This year, we have spent a week in the Mani, as the guests of the Benaki Museum in the house built at Kalamitsi by Paddy and Joan Leigh Fermor. Paddy and Joan decided to gift it to the Benaki in 1996, and it became the museum’s possession in 2011 when Paddy died (Joan had predeceased him). The bequest brought an entail: that the house be turned into a retreat for writers and used for educational purposes. This was no easy task: the house had been built from 1964 to the designs of architect Nikos Hatzimichalis, and it had scarcely been modernised since. I visited it in 2015 and saw at once how much work would be needed to make the house function for its new purpose.

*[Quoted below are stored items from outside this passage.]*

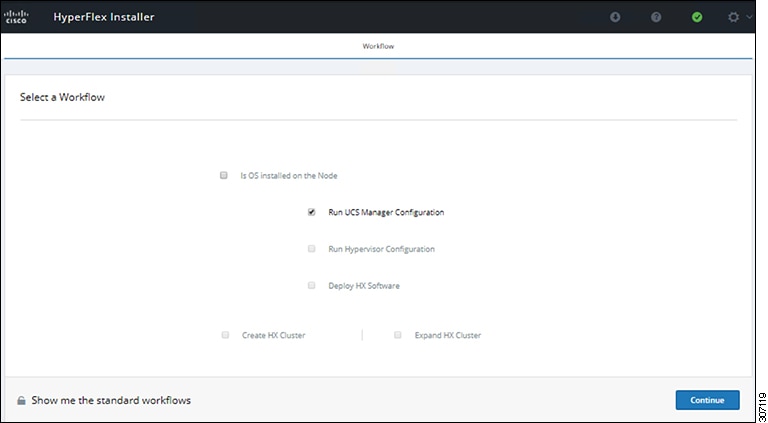Click the 'Select a Workflow' heading

pos(62,98)
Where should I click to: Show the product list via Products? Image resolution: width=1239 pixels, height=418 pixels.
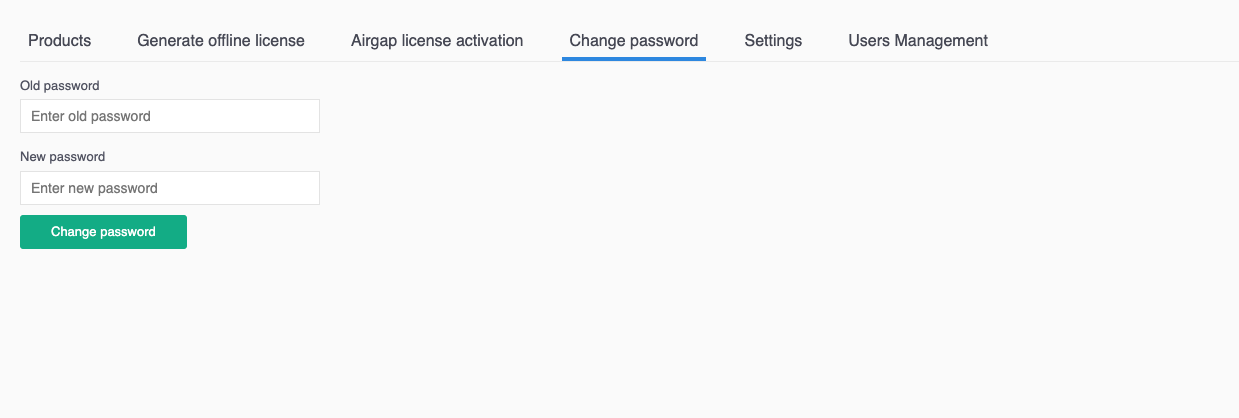pos(59,41)
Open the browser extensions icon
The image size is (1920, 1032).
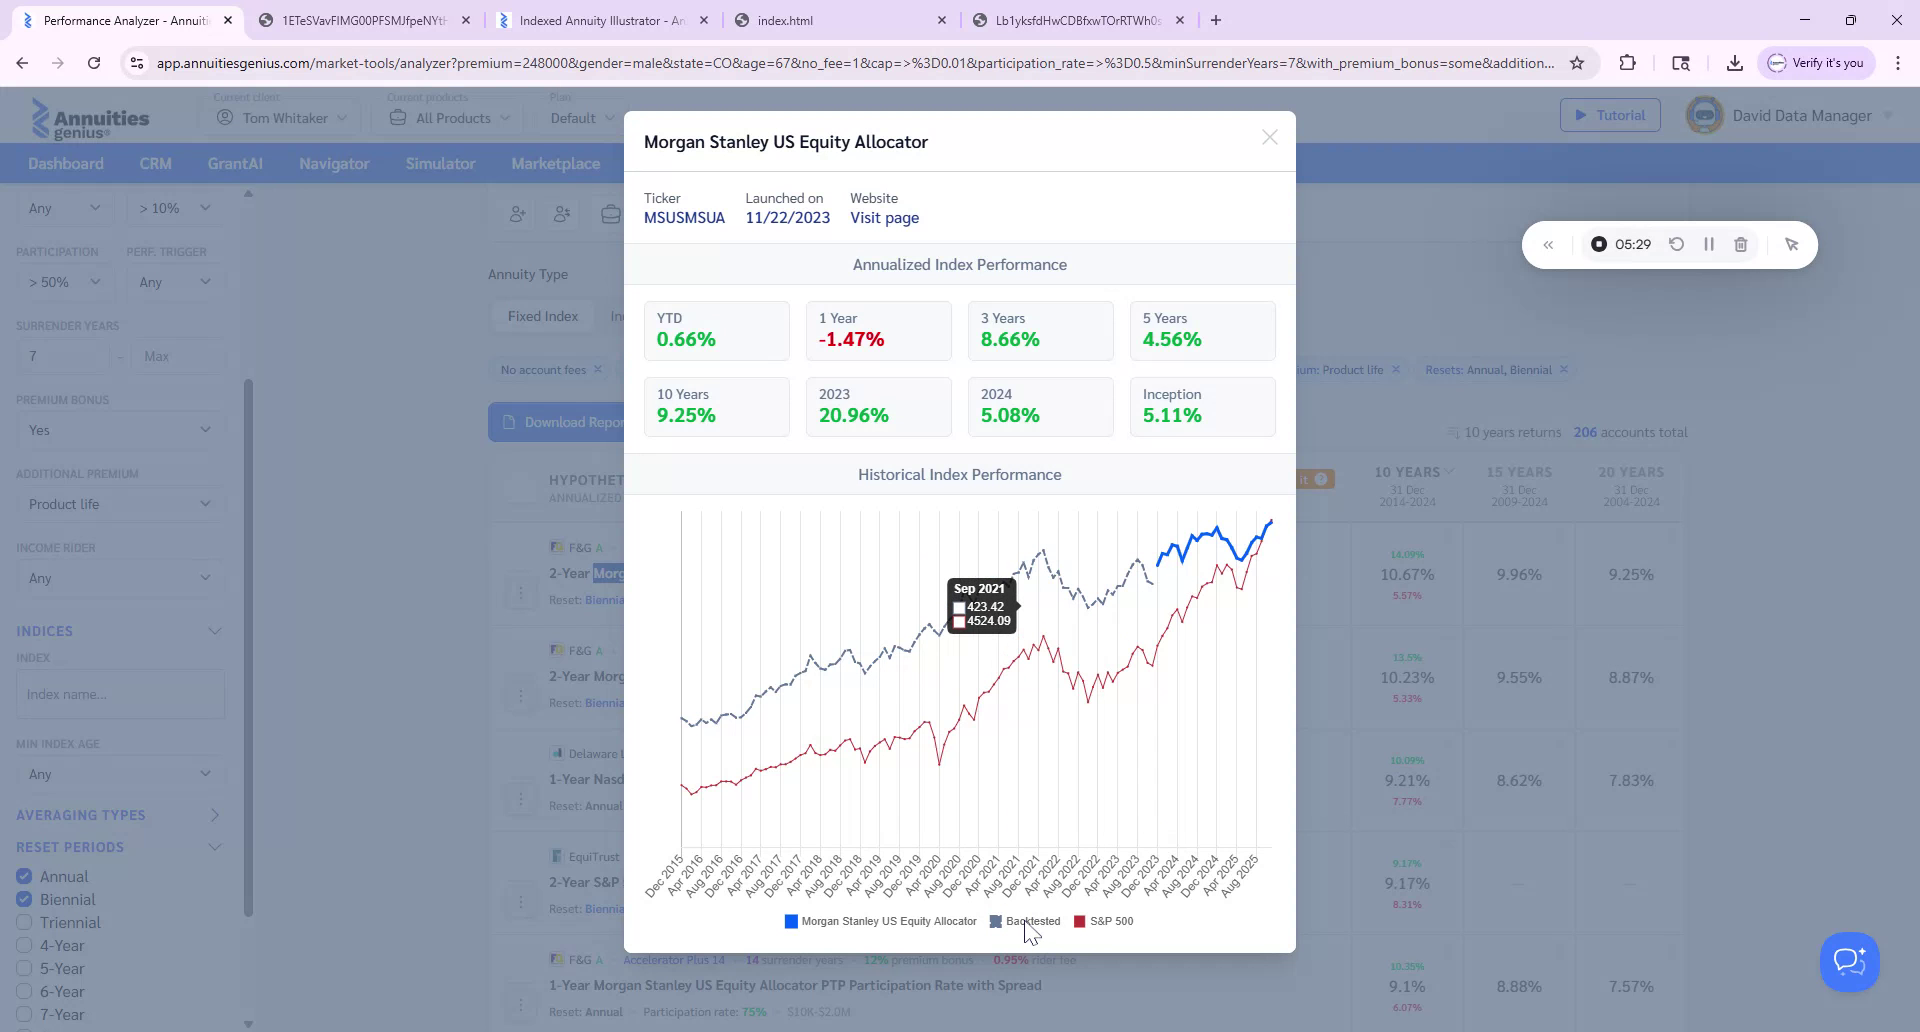pos(1627,63)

Re-wiring, mending the roofs, replacing rotten windows, doors and shutters, renewing bathrooms and kitchen, installing air-conditioning and wi-fi, cataloguing the thousands of books, looking after the original works of art (Leigh Fermor owned important pieces by Craxton, Ghika and others), improving the security of the property, thoroughly cleaning and redecorating - all of this was going to be a substantial undertaking. And it was clearly going to cost a lot of money: money that would have to be raised, since no money accompanied the bequest of the house itself.

The house in its setting
Thanks to the determination, skills and planning of the team at the Benaki a large grant was secured in 2016 from the Stavros Niarchos Foundation. The work began at once and was completed a couple of months ago. The restoration is magnificent: it has been done to the highest of specifications, but has also preserved the authenticity of the original designs. It still feels like a home: not an ordinary home, but the home of two immensely talented people whose characters, tastes and needs (for privacy, for company) are stamped in the stones and architecture themselves.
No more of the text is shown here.